Yeşiller ve Sol Gelecek Partisi kimdir, nedir?
Yeşiller ve Sol Gelecek Partisi, 25 Kasım 2012 tarihinde Eşitlik ve Demokrasi Partisi ile Yeşiller Partisi’nin birleşmesiyle kuruldu. İçinde Ufuk Uras başta olmak üzere Ahmet İnsel, Murat Belge, Aydın Engin, Arif Ali Cangı, Sevil Turan gibi, AKP iktidarının Cumhuriyet değerlerinin tümünü berhava eden ve bugüne uzanan “tek adam” döneminin önünü açan 12 Eylül 2010 referandumuna "Yetmez ama evet" diyerek destek veren isimler de yer almıştı.
Hikmet Yaman
14 Mayıs’ta gerçekleşecek olan Cumhurbaşkanlığı ve milletvekili seçimleri öncesinde ittifaklar, vaatler, kulisler, liste savaşları baş döndürücü bir hal aldı. Nihayetinde önce cumhurbaşkanlığı adayları sonrasında seçime katılma hakkı kazanan partilerin milletvekili listelerinin Yüksek Seçim Kurulu’na teslim edilmeleriyle seçim sath-ı mailine girilmiş oldu. Dört ittifak ve bunların içinde ya da dışında 26 parti seçime giriyorlar.

[Kaynak veriler]
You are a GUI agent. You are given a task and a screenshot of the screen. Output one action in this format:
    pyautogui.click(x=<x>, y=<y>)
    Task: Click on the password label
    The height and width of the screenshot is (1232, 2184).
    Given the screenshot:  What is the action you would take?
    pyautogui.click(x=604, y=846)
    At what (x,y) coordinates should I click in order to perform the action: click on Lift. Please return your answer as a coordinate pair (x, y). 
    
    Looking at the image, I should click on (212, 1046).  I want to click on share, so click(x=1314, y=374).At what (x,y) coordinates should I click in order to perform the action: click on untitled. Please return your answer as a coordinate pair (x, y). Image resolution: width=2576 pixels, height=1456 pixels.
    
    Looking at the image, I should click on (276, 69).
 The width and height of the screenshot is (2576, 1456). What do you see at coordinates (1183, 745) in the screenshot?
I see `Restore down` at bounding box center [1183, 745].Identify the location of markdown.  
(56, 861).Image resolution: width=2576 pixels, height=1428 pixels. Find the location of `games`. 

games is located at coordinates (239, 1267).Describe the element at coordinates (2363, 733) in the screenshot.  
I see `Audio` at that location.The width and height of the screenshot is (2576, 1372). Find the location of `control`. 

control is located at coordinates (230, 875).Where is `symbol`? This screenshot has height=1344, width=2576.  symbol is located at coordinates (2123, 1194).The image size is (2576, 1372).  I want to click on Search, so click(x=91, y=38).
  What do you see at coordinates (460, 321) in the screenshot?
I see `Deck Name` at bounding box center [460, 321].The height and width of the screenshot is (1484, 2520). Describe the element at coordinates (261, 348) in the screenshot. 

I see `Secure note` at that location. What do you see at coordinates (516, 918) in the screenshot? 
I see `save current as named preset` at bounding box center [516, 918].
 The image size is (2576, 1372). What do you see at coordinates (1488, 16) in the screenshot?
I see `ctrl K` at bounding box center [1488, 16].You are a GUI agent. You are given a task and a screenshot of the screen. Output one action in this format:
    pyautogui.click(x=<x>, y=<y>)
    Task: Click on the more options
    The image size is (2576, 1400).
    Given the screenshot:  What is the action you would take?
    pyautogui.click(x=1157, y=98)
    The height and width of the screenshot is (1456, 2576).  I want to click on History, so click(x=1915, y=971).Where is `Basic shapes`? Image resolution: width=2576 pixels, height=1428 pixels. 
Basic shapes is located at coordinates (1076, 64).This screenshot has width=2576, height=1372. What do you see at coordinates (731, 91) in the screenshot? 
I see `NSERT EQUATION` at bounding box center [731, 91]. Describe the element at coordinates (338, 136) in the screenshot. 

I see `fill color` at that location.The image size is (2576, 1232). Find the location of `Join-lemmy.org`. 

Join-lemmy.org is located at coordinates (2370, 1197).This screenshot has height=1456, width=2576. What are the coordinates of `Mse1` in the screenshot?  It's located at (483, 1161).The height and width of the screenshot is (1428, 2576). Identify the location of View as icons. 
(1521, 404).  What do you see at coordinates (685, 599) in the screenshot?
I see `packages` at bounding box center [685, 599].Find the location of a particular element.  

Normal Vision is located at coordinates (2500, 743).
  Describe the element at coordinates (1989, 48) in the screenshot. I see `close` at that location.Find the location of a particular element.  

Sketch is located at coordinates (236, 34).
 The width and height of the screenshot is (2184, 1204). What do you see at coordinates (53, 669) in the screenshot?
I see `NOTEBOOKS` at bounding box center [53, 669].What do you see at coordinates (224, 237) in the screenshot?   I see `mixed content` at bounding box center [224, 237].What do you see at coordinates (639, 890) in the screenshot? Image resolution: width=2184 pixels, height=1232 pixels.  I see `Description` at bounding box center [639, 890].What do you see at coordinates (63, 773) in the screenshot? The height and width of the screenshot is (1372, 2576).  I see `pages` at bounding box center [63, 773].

İstenen görev ▸
Yeşiller ve Sol Gelecek Partisi'ni anlatan metne göre parti hangi iki partinin birleşmesiyle kuruldu?

Tam yanıt ▸
Eşitlik ve Demokrasi Partisi ile Yeşiller Partisi'nin birleşmesiyle kuruldu.